## TASK DIRECTIONS
In the records below, find the line containing "Click the 05:31 Fajr prayer time" and print it and every line after it exactly, through the end. Skip pictures.
[[ SOURCE INFORMATION open ]]
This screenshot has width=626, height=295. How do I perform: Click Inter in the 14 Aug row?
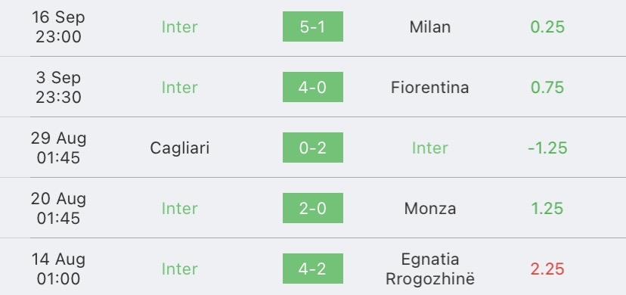click(180, 269)
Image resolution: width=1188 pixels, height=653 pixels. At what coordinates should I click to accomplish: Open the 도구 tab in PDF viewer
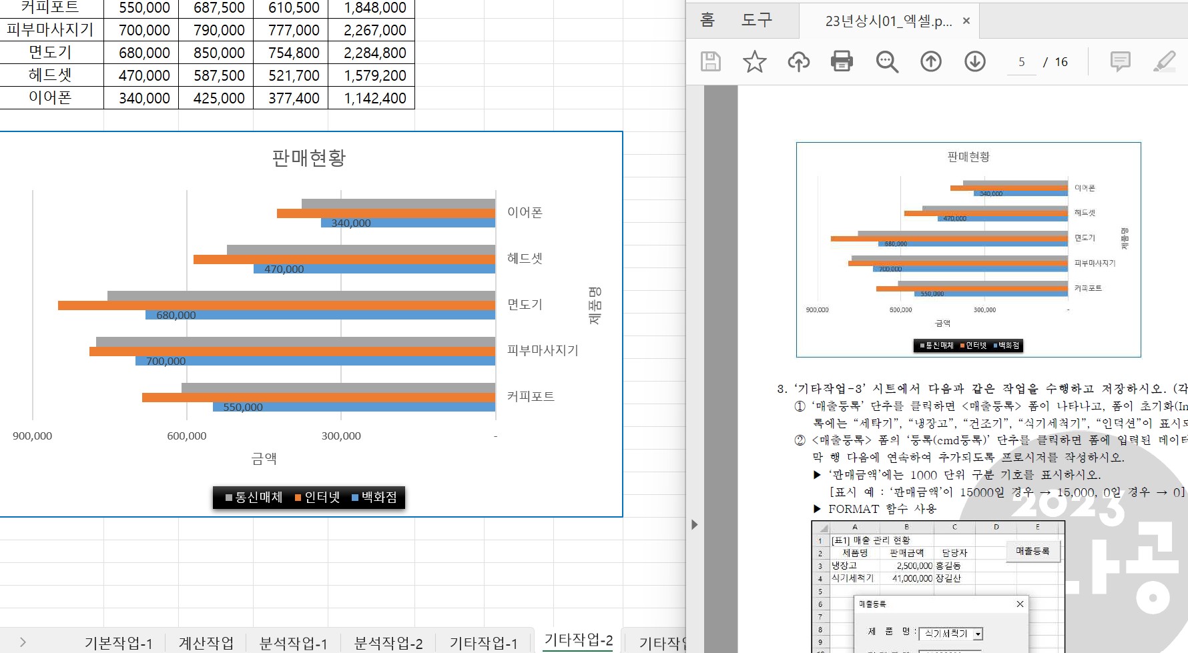tap(756, 20)
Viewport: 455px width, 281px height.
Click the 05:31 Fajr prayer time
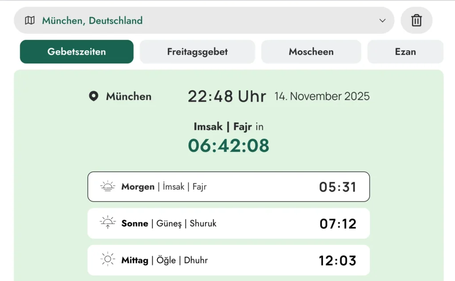coord(338,187)
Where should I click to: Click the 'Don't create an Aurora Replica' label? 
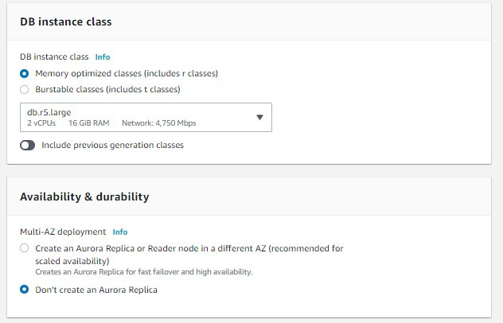pyautogui.click(x=96, y=290)
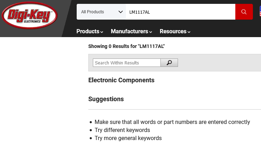
Task: Open the Products menu
Action: [90, 31]
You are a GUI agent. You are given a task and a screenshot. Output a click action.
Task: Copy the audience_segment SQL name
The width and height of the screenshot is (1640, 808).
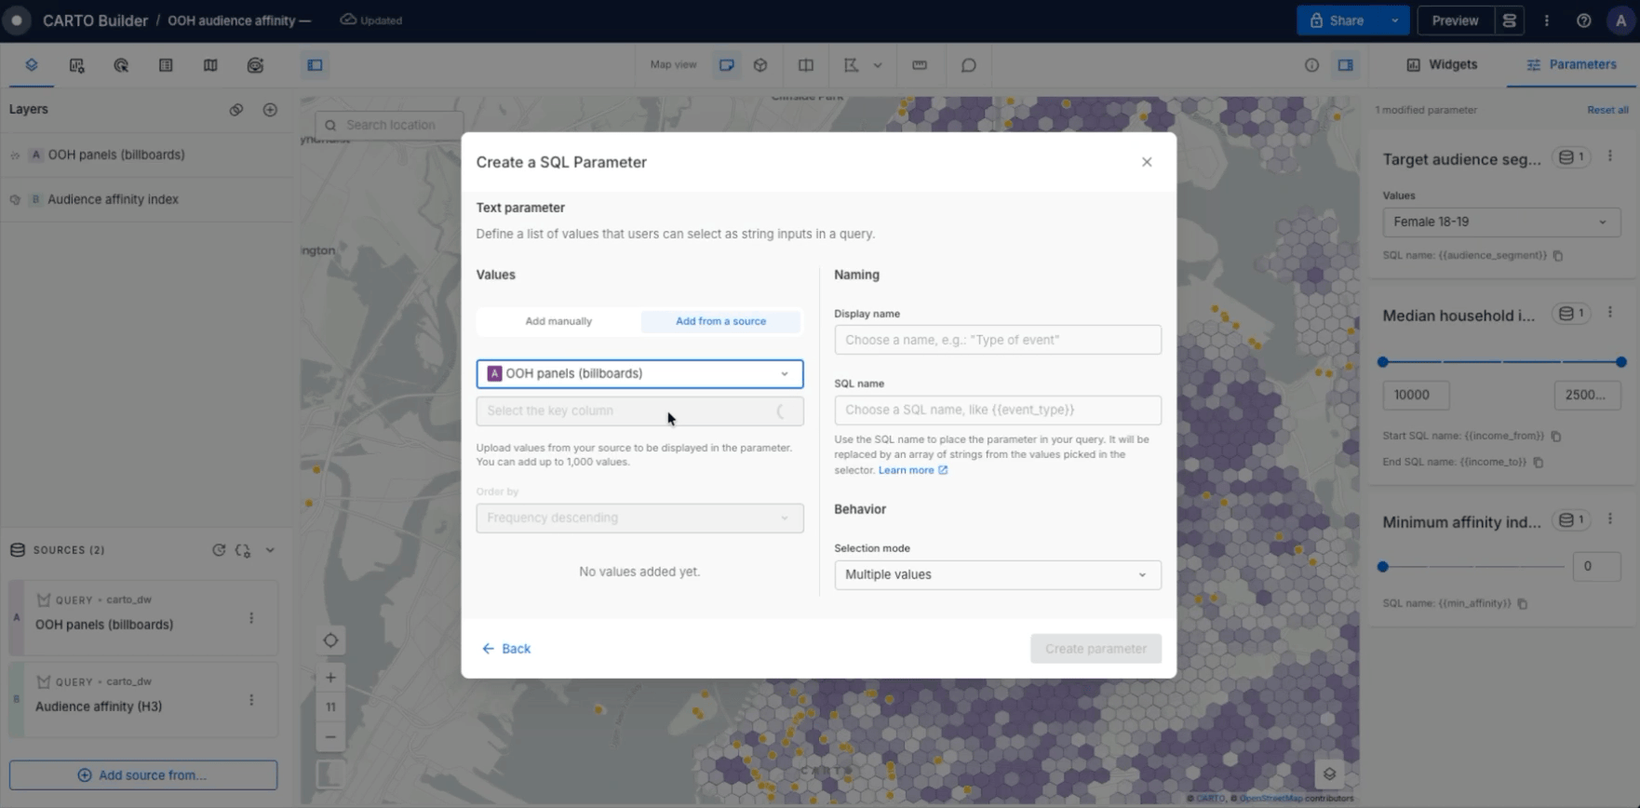click(x=1558, y=255)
[[ SOURCE INFORMATION closed ]]
## EXERCISE RESPONSE
Click the 05:31 Fajr prayer time
coord(338,187)
Where should I click to: Click the 'Don't create an Aurora Replica' label? 
pyautogui.click(x=96, y=290)
Task: Open the Products menu
Action: [90, 31]
You are a GUI agent. You are given a task and a screenshot. Output a click action.
Task: Copy the audience_segment SQL name
The width and height of the screenshot is (1640, 808).
click(x=1558, y=255)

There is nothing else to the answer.